The mysterious Σ^{*} is an alphabet iteration. That is a set of all
existing strings over Σ. Which makes it a infinite set, unless the alphabet is
empty. You see, all the strings fall within this definition. s = “abcc” might
be a string over alphabet Σ = {a, b, c}. One, sort of special case exists - an
empty string, that is usually denoted by ε and its length is 0. Now, let’s
proceed to some string operations. One of the most important is
**concatenation**.

**Definition 2.** Let w and x be strings over Σ. Then string y = wx is a
concatenation of these two. It’s also a string over Σ. You see, that
concatenation is not commutative. You cannot switch the strings and expect to
get the same result. Length of the new string |y| = |w| + |x| i.e. is equal to
a sum of lengths of the concatenated strings.
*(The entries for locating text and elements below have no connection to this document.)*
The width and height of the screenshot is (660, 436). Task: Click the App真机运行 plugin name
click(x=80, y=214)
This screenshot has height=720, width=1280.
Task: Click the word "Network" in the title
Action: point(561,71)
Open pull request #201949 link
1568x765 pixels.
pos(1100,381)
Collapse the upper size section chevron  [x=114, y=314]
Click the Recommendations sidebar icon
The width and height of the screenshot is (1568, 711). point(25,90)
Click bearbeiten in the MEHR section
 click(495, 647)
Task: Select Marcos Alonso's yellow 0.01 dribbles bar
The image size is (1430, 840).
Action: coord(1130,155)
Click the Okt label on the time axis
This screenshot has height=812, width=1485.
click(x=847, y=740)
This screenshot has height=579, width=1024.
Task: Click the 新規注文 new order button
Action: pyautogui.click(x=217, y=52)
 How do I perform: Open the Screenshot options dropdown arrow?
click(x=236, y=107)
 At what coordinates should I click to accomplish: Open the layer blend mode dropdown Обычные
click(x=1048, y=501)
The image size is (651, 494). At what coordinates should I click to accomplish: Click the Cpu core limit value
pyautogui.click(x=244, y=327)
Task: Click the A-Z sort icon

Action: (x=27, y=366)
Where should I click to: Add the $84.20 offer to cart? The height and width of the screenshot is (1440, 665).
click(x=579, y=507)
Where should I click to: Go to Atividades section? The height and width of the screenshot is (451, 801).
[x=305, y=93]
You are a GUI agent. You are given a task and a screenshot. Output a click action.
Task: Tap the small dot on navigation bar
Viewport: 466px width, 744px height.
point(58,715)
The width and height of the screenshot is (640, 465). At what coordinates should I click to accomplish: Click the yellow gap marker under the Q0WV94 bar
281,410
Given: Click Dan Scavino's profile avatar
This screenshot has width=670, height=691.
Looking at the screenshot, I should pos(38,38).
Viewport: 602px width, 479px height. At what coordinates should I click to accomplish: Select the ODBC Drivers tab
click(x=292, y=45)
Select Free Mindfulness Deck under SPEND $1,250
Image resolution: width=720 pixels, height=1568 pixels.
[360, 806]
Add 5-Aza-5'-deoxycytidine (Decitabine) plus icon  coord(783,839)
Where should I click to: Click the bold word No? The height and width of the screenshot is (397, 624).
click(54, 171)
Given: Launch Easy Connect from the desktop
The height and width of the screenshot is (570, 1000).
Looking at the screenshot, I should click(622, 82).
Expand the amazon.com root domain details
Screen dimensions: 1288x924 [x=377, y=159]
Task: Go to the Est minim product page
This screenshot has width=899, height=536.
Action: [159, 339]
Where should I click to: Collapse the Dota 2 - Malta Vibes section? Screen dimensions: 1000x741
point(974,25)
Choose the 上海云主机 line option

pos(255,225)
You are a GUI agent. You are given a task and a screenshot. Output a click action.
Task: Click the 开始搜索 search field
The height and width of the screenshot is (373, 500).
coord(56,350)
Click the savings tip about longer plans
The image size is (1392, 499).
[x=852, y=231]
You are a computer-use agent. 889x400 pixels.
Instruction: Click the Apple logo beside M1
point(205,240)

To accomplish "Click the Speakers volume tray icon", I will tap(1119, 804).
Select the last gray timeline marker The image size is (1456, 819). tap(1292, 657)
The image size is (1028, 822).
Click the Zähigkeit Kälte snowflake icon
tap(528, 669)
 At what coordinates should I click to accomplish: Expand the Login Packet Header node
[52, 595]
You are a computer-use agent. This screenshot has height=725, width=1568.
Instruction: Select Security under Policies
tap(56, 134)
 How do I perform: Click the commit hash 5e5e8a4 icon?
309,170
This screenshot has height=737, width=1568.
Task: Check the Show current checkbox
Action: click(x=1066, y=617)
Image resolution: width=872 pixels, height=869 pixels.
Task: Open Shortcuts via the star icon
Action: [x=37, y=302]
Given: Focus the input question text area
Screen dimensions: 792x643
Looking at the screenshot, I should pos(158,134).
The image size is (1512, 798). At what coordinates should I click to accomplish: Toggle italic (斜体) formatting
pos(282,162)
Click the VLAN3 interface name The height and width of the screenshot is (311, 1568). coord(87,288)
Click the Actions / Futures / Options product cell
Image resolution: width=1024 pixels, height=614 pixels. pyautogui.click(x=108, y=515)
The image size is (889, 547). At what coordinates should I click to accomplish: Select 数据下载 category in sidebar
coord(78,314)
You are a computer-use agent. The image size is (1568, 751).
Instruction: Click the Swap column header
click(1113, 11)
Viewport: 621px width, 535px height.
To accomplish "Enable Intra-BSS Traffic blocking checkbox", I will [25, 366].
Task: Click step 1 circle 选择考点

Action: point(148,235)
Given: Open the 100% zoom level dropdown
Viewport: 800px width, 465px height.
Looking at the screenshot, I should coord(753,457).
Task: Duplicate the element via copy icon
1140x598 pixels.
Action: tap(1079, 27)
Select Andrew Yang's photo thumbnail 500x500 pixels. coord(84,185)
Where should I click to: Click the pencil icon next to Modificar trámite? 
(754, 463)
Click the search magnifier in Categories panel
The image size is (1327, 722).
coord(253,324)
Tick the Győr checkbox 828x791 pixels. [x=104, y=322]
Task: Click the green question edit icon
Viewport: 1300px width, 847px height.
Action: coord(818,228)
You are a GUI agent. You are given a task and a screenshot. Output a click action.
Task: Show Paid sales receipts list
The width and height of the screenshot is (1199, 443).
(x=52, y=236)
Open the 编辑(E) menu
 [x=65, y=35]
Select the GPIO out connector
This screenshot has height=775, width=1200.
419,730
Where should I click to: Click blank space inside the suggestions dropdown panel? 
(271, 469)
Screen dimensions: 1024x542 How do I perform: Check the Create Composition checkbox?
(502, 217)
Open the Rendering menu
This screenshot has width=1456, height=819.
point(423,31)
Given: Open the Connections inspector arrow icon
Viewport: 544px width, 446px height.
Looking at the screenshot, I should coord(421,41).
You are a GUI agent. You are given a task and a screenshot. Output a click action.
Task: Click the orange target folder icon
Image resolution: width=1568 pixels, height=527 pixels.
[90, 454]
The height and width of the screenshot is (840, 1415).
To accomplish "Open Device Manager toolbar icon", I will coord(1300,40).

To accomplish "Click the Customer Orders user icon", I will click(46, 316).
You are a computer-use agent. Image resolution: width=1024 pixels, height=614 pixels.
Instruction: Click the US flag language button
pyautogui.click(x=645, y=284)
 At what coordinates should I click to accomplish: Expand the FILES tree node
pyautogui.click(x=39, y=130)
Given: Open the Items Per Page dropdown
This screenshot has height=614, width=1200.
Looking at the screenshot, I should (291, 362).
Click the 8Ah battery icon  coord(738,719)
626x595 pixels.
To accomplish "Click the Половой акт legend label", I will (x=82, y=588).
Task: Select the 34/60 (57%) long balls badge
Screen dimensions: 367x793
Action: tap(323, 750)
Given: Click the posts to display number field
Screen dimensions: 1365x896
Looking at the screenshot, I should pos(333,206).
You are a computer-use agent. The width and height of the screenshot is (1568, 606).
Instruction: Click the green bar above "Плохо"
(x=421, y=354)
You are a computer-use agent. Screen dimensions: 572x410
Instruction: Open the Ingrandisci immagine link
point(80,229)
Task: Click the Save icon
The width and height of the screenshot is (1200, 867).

Concatenation is very important string operation. It allows you to connect
multiple strings together. When you have two or multiple strings connected, for
instance w, x, y, z ∈ Σ^{*} , z = wxy, you can say that w is a **prefix**
of z, y is a **suffix** of z and x is a **substring** of z. A **proper prefix**
of a string is not equal to the string itself, i.e. xy != ε and equivalently y
is a **proper suffix** if wx != ε.

**Definition 3.** Let x = a_{1}a_{2}…an be a string over Σ.
Reversal of the string, y = *reverse*(x) =
a_{n}…a_{2}a_{1}.

One rather trivial definition in the end, reverse string is the same sequence of characters backwards. The thing is, why can string reversal be defined this rather intuitive way? It’s because we can be absolutely sure, that each string has a finite number of symbols, i.e. we know the n.

## Note

It’s important to point out, that we’re talking about **theoretical strings**.
You can apply this theory to string literals in programming (like I did) and it
will work, but the strings in theory are far more abstract than that. It
actually depends on what is your alphabet. Let’s say, that a every symbol in Σ
represent a single processor instruction. If you create a string over that Σ,
you’ll get a sequence of instructions. You can do it multiple times and get
programs *x*, *y* ∈ Σ^{*}. Now, you can use concatenation, right? Then
*y* = *xz*, where y is also a program in which *x* and *z* are **subroutines**.

## Conclusion

Strings are useful, when you need to model any **sequential behavior**.
Computers are sequential machines (well, not that much lately, but in
principle) so there is plenty to cover with these couple of definitions!

## Sources

- Češka M., Vojnar T., Smrčka A., Teoretická informatika, Studijní opora.